▶ Reading text:
Turning AzureAD Oauth tokens into SAML tokens for AWS

A little background

At our work (currently), we needed to be able to call to AWS on the CLI. We try to use AzureAD as our main IDP (rather than our legacy ADFS deployment).

This works great for accessing the AWS console using the Enterprise App already available on the store, but it doesn't work at all for getting API creds for use with tools like the AWS CLI.

Our AWS account team pointed us to a neat tool, the AWS CLI Credentials Provider. Which is a sample for how one could integrate other providers and SAML.

The main reason why you'd want to use something like AzureAD is to ensure things like MFA is applied consistently and conditional access policies still apply, without us needing to add that to AWS.

The secret sauce that makes this work is in the V1 on-behalf-of flow available in AzureAD. It's documented well, but it's a long read. The most interesting section is the Service-to-service access token request because that's what allows us to hand in an OAuth token for one service, and request a SAML token for another.

Update

Since deploying this internally, we ended out deploying AWS Directory Services, so AWS SSO now makes sense. I've not decided yet if that should kill this solution.

Also, knowing you can "switch" between token types in AAD is neat.

The architecture required

We're going to need a few components here to make this work:

An Azure AD Tenant
The Amazon Web Services (AWS) Enterprise Application deployed to that tenant
An Application Registration for the CLI component - to identify our user
An Application Registration for the Middleware component - to transform the OAuth token into a SAML token, using the on-behalf-of flow
Code that implements our credentials provider app

A "rough" sequence diagram of the events that we need to happen is below:

sequenceDiagram participant User participant CLI as CLI App participant AAD as AzureAD participant MID as Middleware App participant AWS as AWS User->>CLI: Accesses AWS resource activate CLI CLI->>AAD: Request new device code for a session activate AAD AAD->>CLI: returns an authorization code, waits (polls) for sign in deactivate AAD CLI-->>User: User opens device code in browser loop Wait for login CLI->>AAD: Poll for sign in action activate AAD AAD->>CLI: User is signed in, returns oauth bearer token (A) deactivate AAD end CLI->>MID: Exchange token (A) for SAML Token for application (B) activate MID MID->>AAD: OBO User, swap (A) for (B) activate AAD AAD->>MID: New SAML token deactivate AAD MID->>CLI: (B) SAML token for AWS deactivate MID CLI->>AWS: Claim SAML token for AWS Credentials activate AWS AWS->>CLI: AWS Credential Set (STS) deactivate AWS CLI->>User: Access AWS resource deactivate CLI

Setting up the App Registrations

There's a lot to do there, and the instructions are better documented here: AzureAD Setup Instructions

The gist of it though, is you need to set your two new applications up as Public client applications. The CLI app will need to be able to claim ID Tokens and the Middleware app will need both ID Tokens and Access Tokens. Turning on public clients allows you to use the device code flow amongst other things.

▶ Dataset excerpt:
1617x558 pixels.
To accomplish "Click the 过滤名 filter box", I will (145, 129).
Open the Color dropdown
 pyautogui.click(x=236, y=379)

▶ Given task:
Please write out the post again, starting with "At our work" and going on through "that to AWS.", swapping "IDP" for "identity provider". The material has no connection to the post about AzureAD tokens.

▶ Exercise output:
At our work (currently), we needed to be able to call to AWS on the CLI. We try to use AzureAD as our main identity provider (rather than our legacy ADFS deployment).

This works great for accessing the AWS console using the Enterprise App already available on the store, but it doesn't work at all for getting API creds for use with tools like the AWS CLI.

Our AWS account team pointed us to a neat tool, the AWS CLI Credentials Provider. Which is a sample for how one could integrate other providers and SAML.

The main reason why you'd want to use something like AzureAD is to ensure things like MFA is applied consistently and conditional access policies still apply, without us needing to add that to AWS.